新横浜の駅のホームは、家族連れや出張に向かうビジネスマンらしき人達で混雑していた。

そんな状況にも関わらず、修学旅行で新幹線を利用する私たちが、ホームに溢れんばかりに陣取ってしまい、少し他の人間に申し訳なさを覚える。

ーーほんの少しだけだけどね。

みんなは周りなんかに構ってはいないようだった。

今から始まる高校生活の一大イベントに胸を踊らせているのか、1分に一度くらいは「うるさいよー!」と先生の注意が飛んできている。

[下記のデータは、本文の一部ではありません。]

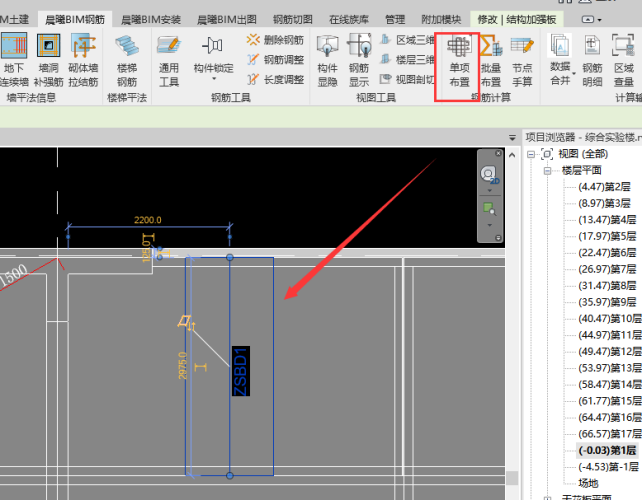Open the 通用工具 general tools icon
The height and width of the screenshot is (500, 642).
[169, 61]
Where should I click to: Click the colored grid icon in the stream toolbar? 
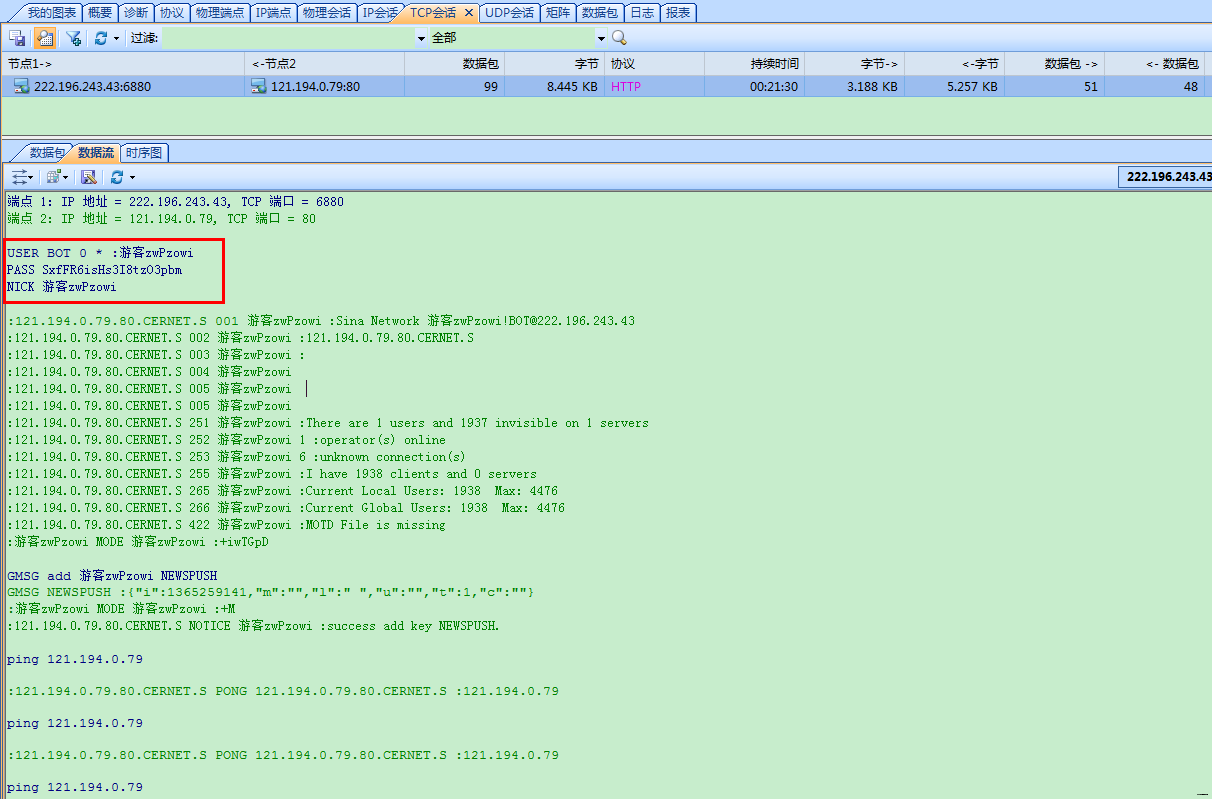[54, 177]
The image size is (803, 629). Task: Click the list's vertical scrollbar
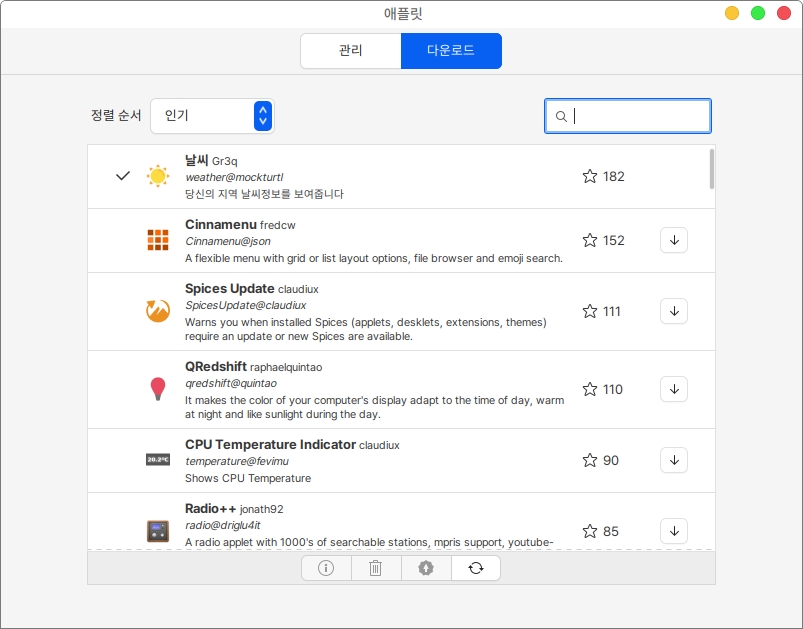pyautogui.click(x=711, y=170)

「いよいよだねー、私お菓子いっぱい持ってきちゃった! みんなで食べよー」


美結が満面の笑みを浮かべて私の眼前で言う。すると美結の隣に居た三上さんが目ざとく反応する。


「え、なんのお菓子? 見せて見せて」

「いいよー」

「あ、私これ好き! もらってもいい?」

「どうぞどうぞー」


二人がキャッキャする横で、坂下さんがその様子を微笑んで眺めていた。

ーーああ。本当に楽しみだなあ。今日は大阪城周りの観光だっけ。大阪城は初めて行くけど、どんなところなんだろう。

と、私が思っていると。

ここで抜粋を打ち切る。